Gli restavano ancora
tre mesi del congedo per maternità (paternità,
insisteva a chiamarla lui) e la
prospettiva di trascorrerli occupandosi di Boswell che,
bontà sua, era un
bambino tranquillissimo e in piena salute e, alternativamente,
scopandosi
Sherlock, era alquanto allettante.
Ma…
C’era un ma, ovviamente. Era una cosa da poco, forse, ma
a lungo andare aveva finito per esasperarlo.
“Mi
raccomando, John.
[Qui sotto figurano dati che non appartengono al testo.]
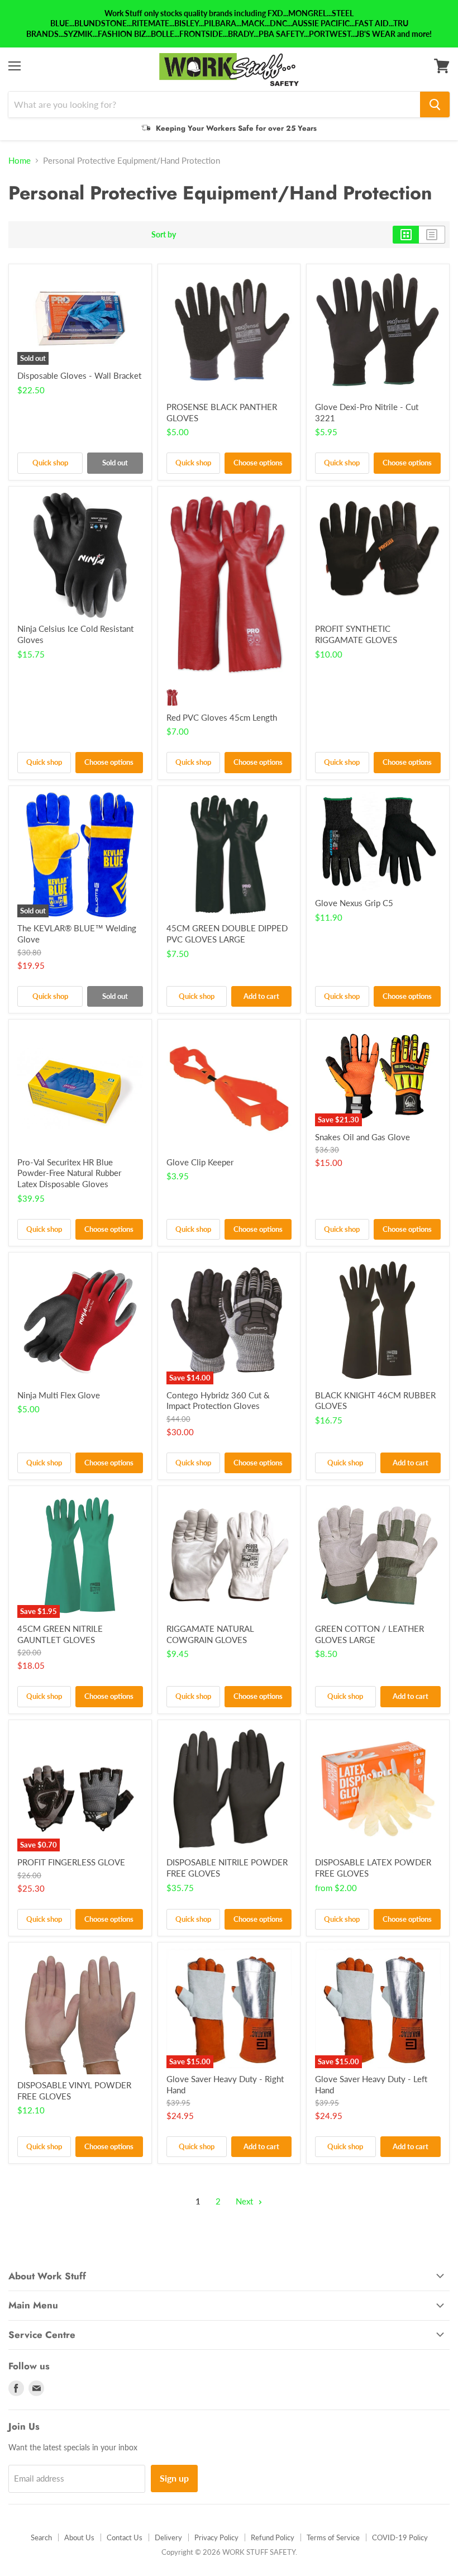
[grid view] (406, 235)
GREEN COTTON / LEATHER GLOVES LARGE (369, 1634)
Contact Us (124, 2537)
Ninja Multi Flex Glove (58, 1395)
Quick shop (50, 462)
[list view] (432, 235)
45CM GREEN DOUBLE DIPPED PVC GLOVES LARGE (227, 933)
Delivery (168, 2537)
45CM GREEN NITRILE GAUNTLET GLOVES (60, 1634)
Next (245, 2201)
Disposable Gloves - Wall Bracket (79, 375)
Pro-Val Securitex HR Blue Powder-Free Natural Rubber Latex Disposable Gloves (69, 1173)
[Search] (435, 104)
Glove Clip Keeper (199, 1162)
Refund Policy (272, 2537)
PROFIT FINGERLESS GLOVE (71, 1862)
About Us (79, 2537)
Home (19, 160)
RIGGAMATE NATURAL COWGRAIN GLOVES (210, 1634)
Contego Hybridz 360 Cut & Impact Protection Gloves (218, 1400)
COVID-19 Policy (400, 2537)
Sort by (163, 234)
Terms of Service (333, 2537)
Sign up (174, 2478)
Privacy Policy (216, 2537)
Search (41, 2537)
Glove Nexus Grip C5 (354, 903)
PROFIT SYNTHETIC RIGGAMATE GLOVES (356, 634)
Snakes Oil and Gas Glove (362, 1137)
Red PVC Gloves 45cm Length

Fa’ del tuo meglio” era la frase
che
gli rivolgeva il compagno ogni dannatissima volta che si accingevano a
fare
sesso, guardandolo serio con quei suoi occhi di ghiaccio bollente e il
respiro
mozzato per l’eccitazione.
Ora,
tutto si poteva dire di John Watson meno che non fosse
un uomo paziente. Estremamente paziente. Era stato in grado di gestire
un sociopatico
ad alta funzionalità da tre anni a questa parte e di dargli
pure un figlio
senza mai soffrire di crisi di nervi. La sua pazienza era granitica,
ammirevole, eroica.
Però.
Però.
Però
(respira, John).
Non
era colpa sua se i tentativi fatti fino a quel momento
erano andati a vuoto. Lui si impegnava, maledizione! Si sfiancava, a
dirla
tutta. Sherlock gli saltava addosso almeno tre volte al giorno (anche
quattro,
se non erano impegnati ad aiutare Lestrade a risolvere un caso) e lui
non si
tirava mai indietro. Mai.
“Che
c’è, John? Ti vedo distratto” aveva
osservato il compagno
mentre erano a letto.
“Stavo
pensando”, aveva risposto lui, spingendo più a
fondo,
“che fare l’attivo è abbastanza noioso.
Perché non mi dai il cambio, una volta
ogni tanto?”
“Non
dire assurdità! E se rimani incinto al posto mio?”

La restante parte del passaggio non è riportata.